# Terminal-Bench Benchmark Results

**Collection Date:** 2026-04-09  
**Sources:** arXiv papers, official docs, community discussions

---

## About Terminal-Bench

**Paper:** [2601.11868] Terminal-Bench: Benchmarking Agents on Hard, Realistic Tasks in Command Line Interfaces

**Key Finding:**
> "We show that frontier models and agents score less than 65% on the benchmark"

**Dataset:** NousResearch/terminal-bench-2  
**Legacy:** terminal-bench-core v0.1.1

---

## Hermes Agent Benchmark Support

### Configuration

```yaml
env:
  enabled_toolsets: ["terminal", "file"]
  max_agent_turns: 60
  max_token_length: 32000
  agent_temperature: 0.8
  terminal_backend: "modal"
  terminal_timeout: 300
  dataset_name: "NousResearch/terminal-bench-2"
  tokenizer_name: "NousResearch/Hermes-3-Llama-3.1-8B"
```

### Running Evaluations

```bash
# Install
tb run \
  --agent terminus \
  --model anthropic/claude-3-7-latest \
  --dataset-name terminal-bench-core \
  --dataset-version 0.1.1 \
  --n-concurrent 8
```

---

## YC-Bench (Strategic Benchmark)

**Description:** Long-horizon strategic benchmark — the agent plays CEO of an AI startup

**Setup:**
```bash
pip install "hermes-agent[yc-bench]"
bash environments/benchmarks/yc_bench/run_eval.sh
```

---

## Community Benchmark Results

### WebArena Performance

**Source:** https://www.reddit.com/r/LocalLLM/comments/1scglgq/i_looked_into_hermes_agent_architecture_to_dig/

> "It identified 11 websites from pure text and hit 60% testing WebArena tasks without tuning"

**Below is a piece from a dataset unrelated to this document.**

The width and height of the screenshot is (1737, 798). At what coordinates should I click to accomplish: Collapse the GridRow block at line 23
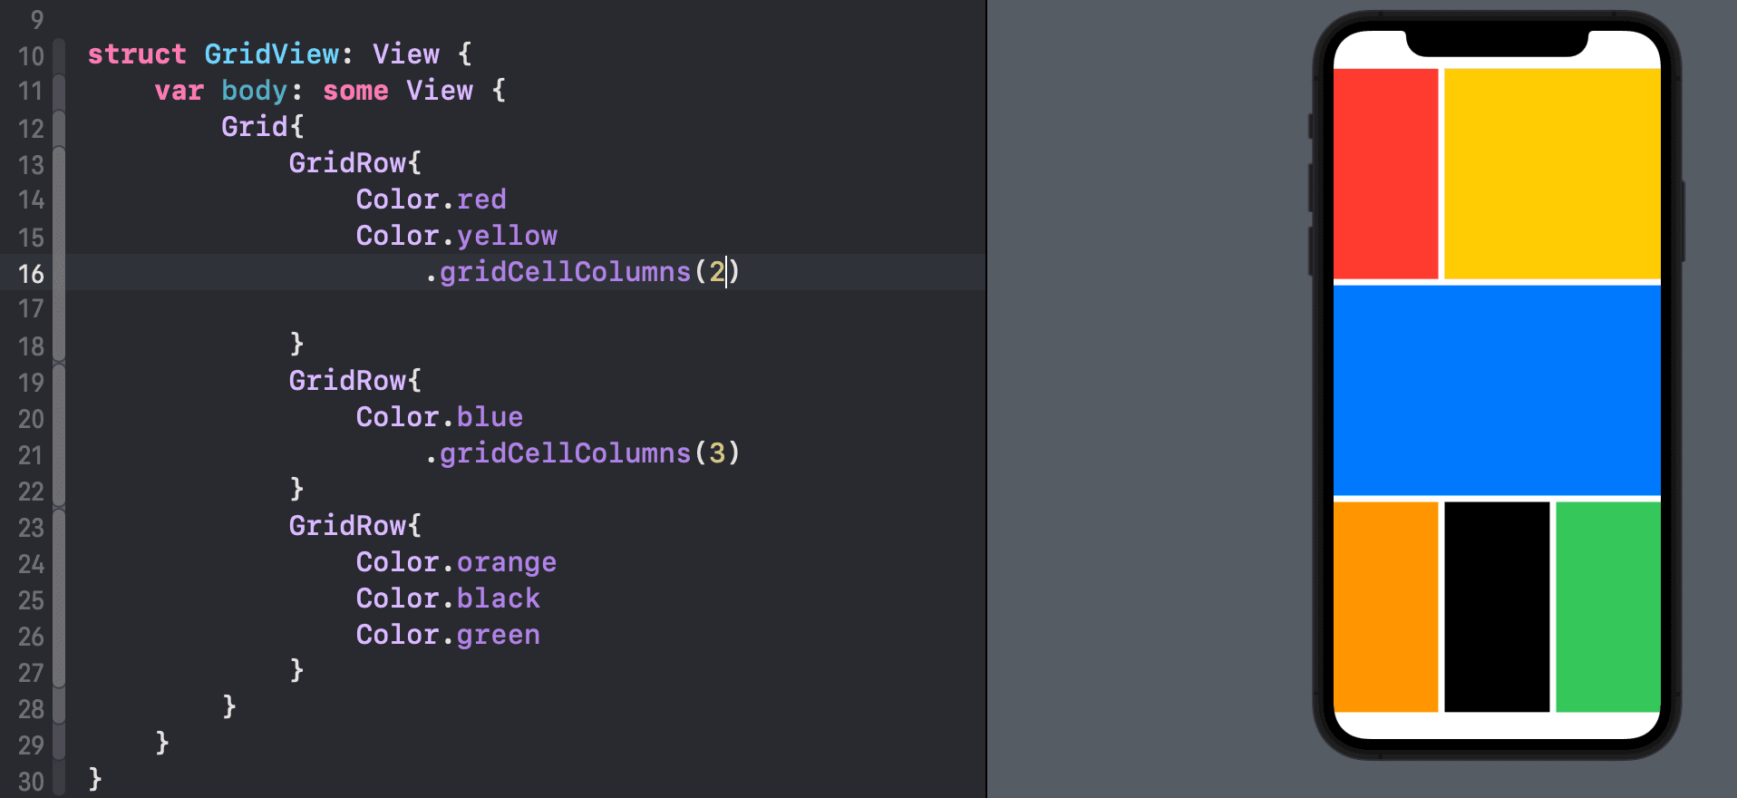59,527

### Multi-Agent Performance

**Source:** https://ghost.codersera.com/blog/hermes-agent-guide-to-multi-agent-ai-setup/

> "In that study, a multi-agent Hermes setup reached 75–85% success on complex network design tasks, above chain-of-thought baselines."

---

## Benchmark Architecture

### Environments Available

1. **Terminal-Bench** - Command line tasks
2. **YC-Bench** - Strategic business simulation
3. **TBLite** - Thin subclass of TerminalBench2 (OpenThoughts Agent team)

### Key Capabilities Tested

- Tool use accuracy
- Multi-step reasoning
- Context management
- Error recovery
- Long-horizon planning

---

## Benchmarking Best Practices

### Using Harbor Framework

**Leaderboard:** https://www.tbench.ai/leaderboard

**Versions:**
- Terminal-Bench 2.0 (latest) - via Harbor
- Terminal-Bench-Core v0.1.1 (legacy)

### Configuration Tips

1. **Match context length** to model capabilities
2. **Set appropriate timeouts** (300s for complex tasks)
3. **Use Modal backend** for isolation
4. **Enable concurrent runs** for faster evaluation

---

## Research Focus

The hermes-agent project uses these benchmarks to track:

1. **Tool handling effectiveness**
2. **Skills system impact** on performance
3. **Prompt engineering strategies**
4. **Context management efficiency**
5. **Performance on smaller/local models**

---

## Summary

| Benchmark | Hermes Result | Notes |
|-----------|---------------|-------|
| WebArena | 60% | Without tuning |
| Multi-agent network design | 75-85% | Above CoT baseline |
| Terminal-Bench | N/A | Framework supported |
| YC-Bench | N/A | Strategic CEO simulation |

**Key Takeaway:** Hermes Agent demonstrates strong performance on agentic benchmarks, particularly in multi-agent configurations and real-world task completion.